Di Bawah Rezim Jokowi-JK, Yang Kaya Makin Kaya Yang Miskin Kian Miskin, Yang Korup Tambah Serakah

JOkowi11Eramuslim.com – Presidium Komite Aksi Upah Gerakan Buruh Indonesia (KAU-GBI), Said Iqbal mengatakan satu tahun lewat pemerintahan Jokowi-JK hanya memberikan kado istimewa “pahit dan menyakitkan”.
“Kesenjangan alias gap pendapatan antara orang kaya dan miskin di masa Jokowi makin melebar dibandingkan masa pemerintahan terdahulu, SBY, Megawati, Gus Dur, Habibie bahkan zaman Soeharto sekalipun,” sebut dia kepada redaksi, Rabu (16/12).
Said Iqbal mengungkapkan, ini diperparah dengan angka gini ratio di Indonesia yang telah berada di angka 0,42. Artinya, sudah memasuki lampu merah. Kesenjangan ini semakin parah karena si kaya makin kaya dan si miskin makin miskin.
Bank Dunia melansir angka gini ratio Indonesia yakni 0,42 pada 2015. Ini meningkat dibandingkan 2014 (0,41) dan 2013 (0,39).
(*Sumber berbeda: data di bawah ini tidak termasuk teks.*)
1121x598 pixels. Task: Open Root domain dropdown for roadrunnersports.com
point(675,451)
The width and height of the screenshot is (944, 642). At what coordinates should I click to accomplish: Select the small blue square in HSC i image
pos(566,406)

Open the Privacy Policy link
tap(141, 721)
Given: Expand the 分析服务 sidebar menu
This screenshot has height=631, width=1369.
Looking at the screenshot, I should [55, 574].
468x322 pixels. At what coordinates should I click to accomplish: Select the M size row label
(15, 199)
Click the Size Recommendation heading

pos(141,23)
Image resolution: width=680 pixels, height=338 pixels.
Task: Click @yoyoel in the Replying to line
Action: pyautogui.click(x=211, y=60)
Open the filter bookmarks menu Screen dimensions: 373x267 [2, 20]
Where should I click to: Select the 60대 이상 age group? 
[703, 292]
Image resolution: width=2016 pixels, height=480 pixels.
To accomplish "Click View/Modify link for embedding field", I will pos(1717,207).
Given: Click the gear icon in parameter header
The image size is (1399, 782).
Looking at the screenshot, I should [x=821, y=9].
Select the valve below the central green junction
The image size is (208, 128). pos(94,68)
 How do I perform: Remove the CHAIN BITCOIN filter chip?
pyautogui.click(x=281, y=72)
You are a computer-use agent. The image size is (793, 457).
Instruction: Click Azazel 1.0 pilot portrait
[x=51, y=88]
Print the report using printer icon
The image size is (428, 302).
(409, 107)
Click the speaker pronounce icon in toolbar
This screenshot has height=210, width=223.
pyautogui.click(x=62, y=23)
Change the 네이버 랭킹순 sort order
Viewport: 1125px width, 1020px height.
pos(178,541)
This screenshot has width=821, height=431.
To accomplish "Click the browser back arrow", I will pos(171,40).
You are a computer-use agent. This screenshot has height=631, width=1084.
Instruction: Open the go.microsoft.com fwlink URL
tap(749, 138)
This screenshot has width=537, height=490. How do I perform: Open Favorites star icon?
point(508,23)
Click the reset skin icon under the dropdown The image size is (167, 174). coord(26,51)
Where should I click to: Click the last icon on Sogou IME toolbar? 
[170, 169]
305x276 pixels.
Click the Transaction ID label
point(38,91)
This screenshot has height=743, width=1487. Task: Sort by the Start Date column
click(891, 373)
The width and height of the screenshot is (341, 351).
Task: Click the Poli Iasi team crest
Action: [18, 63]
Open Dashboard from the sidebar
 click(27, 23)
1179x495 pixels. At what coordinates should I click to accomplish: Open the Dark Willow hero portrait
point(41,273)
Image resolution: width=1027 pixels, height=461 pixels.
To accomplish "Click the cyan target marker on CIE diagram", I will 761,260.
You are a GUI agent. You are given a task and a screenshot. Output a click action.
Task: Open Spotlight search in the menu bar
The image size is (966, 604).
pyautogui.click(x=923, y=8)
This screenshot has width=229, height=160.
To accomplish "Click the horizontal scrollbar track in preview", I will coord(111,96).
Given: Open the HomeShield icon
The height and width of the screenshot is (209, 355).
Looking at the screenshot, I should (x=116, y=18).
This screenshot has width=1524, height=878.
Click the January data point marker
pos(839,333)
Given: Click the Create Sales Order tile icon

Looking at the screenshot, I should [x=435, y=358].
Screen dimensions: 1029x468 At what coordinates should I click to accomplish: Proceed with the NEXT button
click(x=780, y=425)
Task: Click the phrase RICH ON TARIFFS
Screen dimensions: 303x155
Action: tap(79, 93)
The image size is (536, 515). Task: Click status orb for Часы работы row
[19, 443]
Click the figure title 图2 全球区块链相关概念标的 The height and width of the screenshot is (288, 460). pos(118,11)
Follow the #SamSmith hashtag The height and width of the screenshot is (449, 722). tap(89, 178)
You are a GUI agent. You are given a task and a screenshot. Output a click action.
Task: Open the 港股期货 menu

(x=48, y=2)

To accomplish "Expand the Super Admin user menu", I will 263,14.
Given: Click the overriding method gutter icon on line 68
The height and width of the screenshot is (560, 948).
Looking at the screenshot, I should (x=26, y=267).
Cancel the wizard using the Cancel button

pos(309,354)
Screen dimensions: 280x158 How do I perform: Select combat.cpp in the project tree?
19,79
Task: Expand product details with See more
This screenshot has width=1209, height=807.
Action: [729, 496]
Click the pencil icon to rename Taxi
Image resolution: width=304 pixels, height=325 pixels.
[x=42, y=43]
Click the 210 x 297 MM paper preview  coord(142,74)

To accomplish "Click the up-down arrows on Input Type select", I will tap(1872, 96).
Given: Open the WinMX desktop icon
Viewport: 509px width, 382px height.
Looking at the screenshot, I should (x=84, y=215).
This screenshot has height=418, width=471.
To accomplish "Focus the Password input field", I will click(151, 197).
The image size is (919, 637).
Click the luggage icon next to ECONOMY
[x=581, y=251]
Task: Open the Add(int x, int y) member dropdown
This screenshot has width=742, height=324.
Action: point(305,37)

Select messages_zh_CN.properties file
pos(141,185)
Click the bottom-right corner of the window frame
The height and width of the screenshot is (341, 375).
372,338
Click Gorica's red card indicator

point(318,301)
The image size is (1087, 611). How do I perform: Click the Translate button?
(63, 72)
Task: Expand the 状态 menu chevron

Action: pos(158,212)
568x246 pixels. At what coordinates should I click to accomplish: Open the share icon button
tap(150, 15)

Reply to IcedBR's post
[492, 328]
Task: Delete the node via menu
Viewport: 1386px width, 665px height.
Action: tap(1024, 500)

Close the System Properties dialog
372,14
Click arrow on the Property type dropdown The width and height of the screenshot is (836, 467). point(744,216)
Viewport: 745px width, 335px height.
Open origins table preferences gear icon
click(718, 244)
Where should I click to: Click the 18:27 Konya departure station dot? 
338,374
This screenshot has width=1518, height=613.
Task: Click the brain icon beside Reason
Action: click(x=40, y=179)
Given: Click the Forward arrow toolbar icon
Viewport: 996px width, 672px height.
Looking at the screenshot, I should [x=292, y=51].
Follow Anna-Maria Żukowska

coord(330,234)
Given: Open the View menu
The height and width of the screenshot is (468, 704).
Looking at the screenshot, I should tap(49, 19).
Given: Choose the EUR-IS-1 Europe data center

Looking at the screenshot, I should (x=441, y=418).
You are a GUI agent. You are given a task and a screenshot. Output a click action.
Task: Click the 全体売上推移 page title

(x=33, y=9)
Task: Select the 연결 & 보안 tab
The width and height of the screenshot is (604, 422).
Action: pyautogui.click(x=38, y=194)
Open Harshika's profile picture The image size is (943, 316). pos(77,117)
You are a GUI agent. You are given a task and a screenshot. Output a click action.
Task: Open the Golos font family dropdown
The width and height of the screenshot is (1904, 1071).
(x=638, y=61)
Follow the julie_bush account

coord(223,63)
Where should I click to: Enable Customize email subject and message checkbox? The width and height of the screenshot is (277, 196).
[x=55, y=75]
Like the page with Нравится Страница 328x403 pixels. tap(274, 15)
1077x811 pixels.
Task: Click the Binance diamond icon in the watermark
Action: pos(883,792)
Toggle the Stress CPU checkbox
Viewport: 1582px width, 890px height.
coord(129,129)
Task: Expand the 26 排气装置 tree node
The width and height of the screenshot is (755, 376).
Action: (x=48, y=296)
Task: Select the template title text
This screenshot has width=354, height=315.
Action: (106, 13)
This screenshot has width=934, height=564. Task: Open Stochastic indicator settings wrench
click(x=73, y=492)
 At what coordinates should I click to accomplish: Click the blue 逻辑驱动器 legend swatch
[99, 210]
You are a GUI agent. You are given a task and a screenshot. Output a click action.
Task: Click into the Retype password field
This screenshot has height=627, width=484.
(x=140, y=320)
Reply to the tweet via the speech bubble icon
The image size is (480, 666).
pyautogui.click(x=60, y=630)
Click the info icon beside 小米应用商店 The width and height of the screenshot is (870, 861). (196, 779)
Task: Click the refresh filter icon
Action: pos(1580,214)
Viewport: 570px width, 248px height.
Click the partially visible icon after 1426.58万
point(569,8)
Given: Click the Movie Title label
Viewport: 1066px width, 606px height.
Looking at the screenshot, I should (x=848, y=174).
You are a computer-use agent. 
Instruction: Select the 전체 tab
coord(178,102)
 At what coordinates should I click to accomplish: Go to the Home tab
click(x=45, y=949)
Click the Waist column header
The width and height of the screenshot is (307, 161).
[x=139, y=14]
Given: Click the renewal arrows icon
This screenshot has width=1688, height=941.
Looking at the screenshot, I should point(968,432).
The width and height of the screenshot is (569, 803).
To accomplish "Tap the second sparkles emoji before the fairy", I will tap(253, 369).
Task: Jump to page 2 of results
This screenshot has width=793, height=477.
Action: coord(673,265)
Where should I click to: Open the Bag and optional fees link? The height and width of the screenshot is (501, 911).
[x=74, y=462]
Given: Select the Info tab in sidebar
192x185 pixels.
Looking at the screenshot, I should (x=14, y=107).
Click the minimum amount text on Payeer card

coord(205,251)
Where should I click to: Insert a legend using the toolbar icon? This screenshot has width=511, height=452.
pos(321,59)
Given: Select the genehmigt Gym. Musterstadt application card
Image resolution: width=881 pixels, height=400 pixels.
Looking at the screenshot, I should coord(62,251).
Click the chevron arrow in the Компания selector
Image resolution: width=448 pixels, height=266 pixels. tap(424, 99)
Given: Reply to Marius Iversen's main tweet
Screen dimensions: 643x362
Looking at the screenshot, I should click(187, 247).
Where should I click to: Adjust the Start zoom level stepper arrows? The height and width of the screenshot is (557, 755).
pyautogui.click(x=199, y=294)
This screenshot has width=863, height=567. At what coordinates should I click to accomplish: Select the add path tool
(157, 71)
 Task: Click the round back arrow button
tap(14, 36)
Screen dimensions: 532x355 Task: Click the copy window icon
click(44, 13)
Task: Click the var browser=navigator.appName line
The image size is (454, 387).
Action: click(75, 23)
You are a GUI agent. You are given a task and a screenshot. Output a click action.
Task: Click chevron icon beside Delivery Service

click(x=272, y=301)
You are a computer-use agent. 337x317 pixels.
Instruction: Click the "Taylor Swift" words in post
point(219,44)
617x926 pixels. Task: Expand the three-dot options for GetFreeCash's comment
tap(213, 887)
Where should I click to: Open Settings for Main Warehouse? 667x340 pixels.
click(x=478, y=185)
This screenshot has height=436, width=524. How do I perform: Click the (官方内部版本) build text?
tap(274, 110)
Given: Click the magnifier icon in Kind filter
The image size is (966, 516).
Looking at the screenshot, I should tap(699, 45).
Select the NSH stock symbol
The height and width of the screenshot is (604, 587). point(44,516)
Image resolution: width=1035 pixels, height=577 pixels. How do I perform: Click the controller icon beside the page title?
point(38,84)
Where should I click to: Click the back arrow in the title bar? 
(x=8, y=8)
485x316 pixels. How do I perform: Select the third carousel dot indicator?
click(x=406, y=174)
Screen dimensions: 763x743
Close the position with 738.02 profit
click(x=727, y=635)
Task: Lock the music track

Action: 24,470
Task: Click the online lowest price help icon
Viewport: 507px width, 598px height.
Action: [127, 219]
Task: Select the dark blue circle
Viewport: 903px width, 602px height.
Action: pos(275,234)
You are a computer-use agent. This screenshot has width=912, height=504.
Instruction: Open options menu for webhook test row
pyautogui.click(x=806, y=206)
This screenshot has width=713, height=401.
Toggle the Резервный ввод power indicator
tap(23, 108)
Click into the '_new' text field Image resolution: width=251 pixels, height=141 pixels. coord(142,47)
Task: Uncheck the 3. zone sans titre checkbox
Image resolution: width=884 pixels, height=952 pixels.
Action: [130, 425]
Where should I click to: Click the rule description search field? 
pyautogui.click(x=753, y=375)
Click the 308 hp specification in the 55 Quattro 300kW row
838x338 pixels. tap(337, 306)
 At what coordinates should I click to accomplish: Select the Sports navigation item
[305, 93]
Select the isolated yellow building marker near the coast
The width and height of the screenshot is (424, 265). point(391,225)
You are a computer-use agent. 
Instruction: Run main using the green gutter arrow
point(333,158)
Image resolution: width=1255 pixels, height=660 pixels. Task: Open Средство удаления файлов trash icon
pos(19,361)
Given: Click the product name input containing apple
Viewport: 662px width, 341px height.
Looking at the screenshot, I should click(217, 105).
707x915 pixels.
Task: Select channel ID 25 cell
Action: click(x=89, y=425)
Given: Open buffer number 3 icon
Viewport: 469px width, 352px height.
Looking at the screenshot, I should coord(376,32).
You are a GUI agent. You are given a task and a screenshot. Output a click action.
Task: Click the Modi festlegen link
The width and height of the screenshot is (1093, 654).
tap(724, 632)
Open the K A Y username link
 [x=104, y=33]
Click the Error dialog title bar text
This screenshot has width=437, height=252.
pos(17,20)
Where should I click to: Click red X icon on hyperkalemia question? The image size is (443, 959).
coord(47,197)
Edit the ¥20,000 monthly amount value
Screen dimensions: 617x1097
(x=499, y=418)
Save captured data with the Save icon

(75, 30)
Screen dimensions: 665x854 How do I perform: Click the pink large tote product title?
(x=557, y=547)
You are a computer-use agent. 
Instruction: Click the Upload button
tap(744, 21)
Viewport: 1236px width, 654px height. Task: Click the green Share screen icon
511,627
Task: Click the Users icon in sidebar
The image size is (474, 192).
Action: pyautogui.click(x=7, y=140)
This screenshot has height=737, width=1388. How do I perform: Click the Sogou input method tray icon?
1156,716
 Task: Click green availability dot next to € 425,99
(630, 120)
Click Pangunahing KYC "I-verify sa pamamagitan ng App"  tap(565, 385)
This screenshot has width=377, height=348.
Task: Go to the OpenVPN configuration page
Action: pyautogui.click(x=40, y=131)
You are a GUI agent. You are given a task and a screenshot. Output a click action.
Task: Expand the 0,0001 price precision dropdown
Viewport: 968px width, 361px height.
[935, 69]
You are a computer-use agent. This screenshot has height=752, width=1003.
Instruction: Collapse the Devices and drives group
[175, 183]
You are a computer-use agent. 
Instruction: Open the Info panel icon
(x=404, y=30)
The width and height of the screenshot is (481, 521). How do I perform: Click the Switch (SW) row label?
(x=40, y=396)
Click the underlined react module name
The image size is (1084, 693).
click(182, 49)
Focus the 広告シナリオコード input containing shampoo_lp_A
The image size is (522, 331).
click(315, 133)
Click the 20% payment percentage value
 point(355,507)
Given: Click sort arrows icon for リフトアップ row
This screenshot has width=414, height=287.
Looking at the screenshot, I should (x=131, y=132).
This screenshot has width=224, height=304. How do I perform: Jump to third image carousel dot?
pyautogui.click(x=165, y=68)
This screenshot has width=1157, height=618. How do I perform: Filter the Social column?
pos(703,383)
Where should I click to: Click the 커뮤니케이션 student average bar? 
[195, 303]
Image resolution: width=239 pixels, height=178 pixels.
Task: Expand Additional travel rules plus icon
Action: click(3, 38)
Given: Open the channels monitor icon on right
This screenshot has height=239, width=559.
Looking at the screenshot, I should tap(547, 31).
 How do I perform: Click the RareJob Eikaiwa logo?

Menurut Said Iqbal, bagi kaum buruh ini menunjukan pertumbuhan ekonomi hanya dinikmati kalangan menengah atas sedangkan menengah ke bawah termasuk buruh dan orang miskin makin terpuruk nasibnya.
Ditambah, laporan Bank Dunia menyebutkan kesenjangan pendapatan makin lebar pada tahun 2002 yang mencatat 10 persen orang kaya mengkonsumsi 42 persen hak orang miskin, dan tahun 2015 ini 10 persen orang kaya mengkonsumsi 54 persen hak orang miskin, dan 54 persen pekerjaan ada di sektor informal dengan upah murah dan tanpa jaminan sosial serta kepastian kerja.
“Ini berarti 20 persen orang kaya menikmati sekali benefit dari pertumbuhan ekonomi, dan hal ini diperparah dengan kebijakan upah murah yang diberlakukan oleh Presiden Jokowi melalui PP 78/2015 yang akan makin mempersulit biaya hidup dan menurunkan daya beli buruh serta menurunkan angka konsumsi dikarenakan kenaikan upah kecil seiring melambungnya harga kebutuhan harian seperti sembako, gas 3 kg, TDL, BBM, ongkos transportasi dan sewa rumah,” beber Said Iqbal.
Ia melanjutkan, buruh sangat yakin bila kebijakan upah murah dan pro kapitalis atau bisnis melalui paket kebijakan ekonomi tanpa diiringi upah layak untuk meningkatkan daya beli dan perlindungan untuk orang miskin, maka bisa dipastikan angka gini ratio di era Jokowi-JK akan terus meningkat.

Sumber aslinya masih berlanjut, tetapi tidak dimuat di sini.